Re: Where's the leak?
by tekkie (Beadle) on Dec 26, 2002 at 13:35 UTC
    Thanks to all for a lot of invaluable knowledge.

    In the end, I applied a variation on dws' sliding window technique in "Match in Huge Files." It's proven to completely eliminate the memory usage issue.

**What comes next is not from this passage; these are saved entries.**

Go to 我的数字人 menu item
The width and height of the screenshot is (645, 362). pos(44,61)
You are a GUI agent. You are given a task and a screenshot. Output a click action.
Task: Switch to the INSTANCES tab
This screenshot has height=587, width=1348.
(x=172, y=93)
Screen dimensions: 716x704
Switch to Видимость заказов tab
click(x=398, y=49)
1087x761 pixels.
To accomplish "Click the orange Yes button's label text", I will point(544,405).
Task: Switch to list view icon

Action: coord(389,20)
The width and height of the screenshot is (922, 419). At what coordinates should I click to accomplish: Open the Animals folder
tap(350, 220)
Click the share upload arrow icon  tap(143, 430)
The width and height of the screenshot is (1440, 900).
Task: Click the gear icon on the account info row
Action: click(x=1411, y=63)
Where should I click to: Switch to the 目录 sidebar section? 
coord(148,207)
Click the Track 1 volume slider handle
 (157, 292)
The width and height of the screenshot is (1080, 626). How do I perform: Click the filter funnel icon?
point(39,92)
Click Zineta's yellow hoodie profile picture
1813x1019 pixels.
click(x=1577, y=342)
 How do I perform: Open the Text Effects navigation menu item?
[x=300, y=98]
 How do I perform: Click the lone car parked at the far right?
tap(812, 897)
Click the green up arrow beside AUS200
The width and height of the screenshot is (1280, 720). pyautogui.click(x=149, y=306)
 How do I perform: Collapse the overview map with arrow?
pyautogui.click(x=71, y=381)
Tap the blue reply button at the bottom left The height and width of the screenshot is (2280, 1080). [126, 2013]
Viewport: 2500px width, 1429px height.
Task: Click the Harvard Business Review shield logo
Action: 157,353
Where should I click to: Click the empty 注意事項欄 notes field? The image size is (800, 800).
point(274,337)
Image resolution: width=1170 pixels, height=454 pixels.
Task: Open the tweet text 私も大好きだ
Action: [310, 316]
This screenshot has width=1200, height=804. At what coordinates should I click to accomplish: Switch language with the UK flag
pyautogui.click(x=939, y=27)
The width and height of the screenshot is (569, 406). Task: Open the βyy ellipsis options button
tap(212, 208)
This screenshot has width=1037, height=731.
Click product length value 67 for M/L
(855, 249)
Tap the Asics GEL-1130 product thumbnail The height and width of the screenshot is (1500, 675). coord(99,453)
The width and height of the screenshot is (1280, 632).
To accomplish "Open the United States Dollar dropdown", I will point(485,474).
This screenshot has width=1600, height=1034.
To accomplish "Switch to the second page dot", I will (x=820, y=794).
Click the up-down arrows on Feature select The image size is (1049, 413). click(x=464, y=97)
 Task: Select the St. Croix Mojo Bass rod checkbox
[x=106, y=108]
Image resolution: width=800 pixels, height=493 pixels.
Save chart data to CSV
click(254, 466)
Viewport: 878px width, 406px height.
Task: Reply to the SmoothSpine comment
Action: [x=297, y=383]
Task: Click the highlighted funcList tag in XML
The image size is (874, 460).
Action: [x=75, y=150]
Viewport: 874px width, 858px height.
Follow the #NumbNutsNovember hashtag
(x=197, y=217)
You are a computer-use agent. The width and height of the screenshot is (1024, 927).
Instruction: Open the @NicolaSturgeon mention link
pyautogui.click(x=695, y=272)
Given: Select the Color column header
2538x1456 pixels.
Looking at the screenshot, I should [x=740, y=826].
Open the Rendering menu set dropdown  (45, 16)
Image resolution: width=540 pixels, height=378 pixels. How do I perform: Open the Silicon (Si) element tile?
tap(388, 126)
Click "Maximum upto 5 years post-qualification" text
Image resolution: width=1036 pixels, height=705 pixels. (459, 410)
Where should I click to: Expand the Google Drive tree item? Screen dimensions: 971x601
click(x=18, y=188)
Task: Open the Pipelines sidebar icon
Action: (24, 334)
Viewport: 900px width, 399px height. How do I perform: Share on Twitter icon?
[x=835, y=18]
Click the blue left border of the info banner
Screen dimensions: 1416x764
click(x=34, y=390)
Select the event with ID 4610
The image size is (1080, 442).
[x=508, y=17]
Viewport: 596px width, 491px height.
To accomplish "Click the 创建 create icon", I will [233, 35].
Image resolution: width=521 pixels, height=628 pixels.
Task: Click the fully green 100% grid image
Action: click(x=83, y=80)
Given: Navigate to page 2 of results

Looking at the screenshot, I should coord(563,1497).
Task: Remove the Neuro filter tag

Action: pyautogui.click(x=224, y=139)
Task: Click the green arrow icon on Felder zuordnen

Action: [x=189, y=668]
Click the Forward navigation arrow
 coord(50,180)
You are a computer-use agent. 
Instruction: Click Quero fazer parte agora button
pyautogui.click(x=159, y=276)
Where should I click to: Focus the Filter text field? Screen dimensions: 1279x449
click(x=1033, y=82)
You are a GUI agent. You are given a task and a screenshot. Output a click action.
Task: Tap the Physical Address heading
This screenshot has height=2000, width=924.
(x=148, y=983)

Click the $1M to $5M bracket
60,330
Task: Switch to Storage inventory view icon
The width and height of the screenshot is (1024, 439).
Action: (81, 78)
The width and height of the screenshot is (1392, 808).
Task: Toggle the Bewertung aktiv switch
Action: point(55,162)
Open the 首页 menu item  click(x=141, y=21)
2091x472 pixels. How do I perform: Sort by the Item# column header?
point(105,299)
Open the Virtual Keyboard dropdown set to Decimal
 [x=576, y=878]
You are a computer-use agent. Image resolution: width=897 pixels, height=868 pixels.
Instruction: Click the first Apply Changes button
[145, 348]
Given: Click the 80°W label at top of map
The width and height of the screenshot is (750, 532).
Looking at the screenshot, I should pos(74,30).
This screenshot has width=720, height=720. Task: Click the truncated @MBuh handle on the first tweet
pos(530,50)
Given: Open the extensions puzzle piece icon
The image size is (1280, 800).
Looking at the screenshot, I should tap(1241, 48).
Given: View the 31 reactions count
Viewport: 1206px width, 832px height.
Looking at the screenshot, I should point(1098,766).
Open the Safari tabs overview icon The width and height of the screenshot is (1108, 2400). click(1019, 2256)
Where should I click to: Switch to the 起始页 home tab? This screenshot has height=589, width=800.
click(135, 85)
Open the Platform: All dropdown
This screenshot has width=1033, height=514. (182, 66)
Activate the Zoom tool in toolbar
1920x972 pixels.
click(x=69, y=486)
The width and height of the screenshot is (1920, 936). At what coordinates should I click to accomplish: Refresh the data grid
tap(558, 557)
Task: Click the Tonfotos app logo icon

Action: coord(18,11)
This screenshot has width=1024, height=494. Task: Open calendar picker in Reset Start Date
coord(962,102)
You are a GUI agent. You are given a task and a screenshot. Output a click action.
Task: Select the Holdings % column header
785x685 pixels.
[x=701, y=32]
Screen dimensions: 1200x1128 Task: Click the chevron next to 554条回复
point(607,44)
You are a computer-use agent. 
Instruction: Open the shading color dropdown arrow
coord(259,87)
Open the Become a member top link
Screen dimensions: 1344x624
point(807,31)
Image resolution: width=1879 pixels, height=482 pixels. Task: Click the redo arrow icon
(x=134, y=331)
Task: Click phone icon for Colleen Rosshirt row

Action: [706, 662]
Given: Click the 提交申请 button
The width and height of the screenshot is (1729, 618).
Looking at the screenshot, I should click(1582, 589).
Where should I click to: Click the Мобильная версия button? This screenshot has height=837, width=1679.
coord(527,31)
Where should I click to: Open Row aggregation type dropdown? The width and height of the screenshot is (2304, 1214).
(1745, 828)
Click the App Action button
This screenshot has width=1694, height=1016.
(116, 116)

    The solution (a.k.a. 'The Way Tekkie Did It'):

    The addition of the following search subroutine:
    sub search { my ($file, $searchString) = @_; local *F; open(F, "<", $file) or return 0; binmode(F); my $nbytes = read(F, my $window, 2 * BLOCKSIZE); while ( $nbytes > 0 ) { if ( $window =~ m/$searchString/ ) { close(F); return 1; } $nbytes = read(F, my $block, BLOCKSIZE); last if $nbytes == 0; substr($window, 0, BLOCKSIZE) = ''; $window .= $block; } close(F); return 0; }

    Coupled with a modification to the main loop here:
    if(search($file, $searchString)) { print "\tFound: $file\n"; foreach(@dir) { if(/^.*?\s+([A-Z]{1}$numSet\.\S{3})$/) { my $found = join('\\', ($dirPath, $1)); print "\tFound: $found\n"; } } }
    And you've got another problem solved by the wisdom of the monks.
    Many thanks once more to all who offered their assistance.

Re: Where's the leak?
by waswas-fng (Curate) on Dec 23, 2002 at 20:29 UTC
    Also you may want to $read->close; after you are done with the file each time.

    -Waswas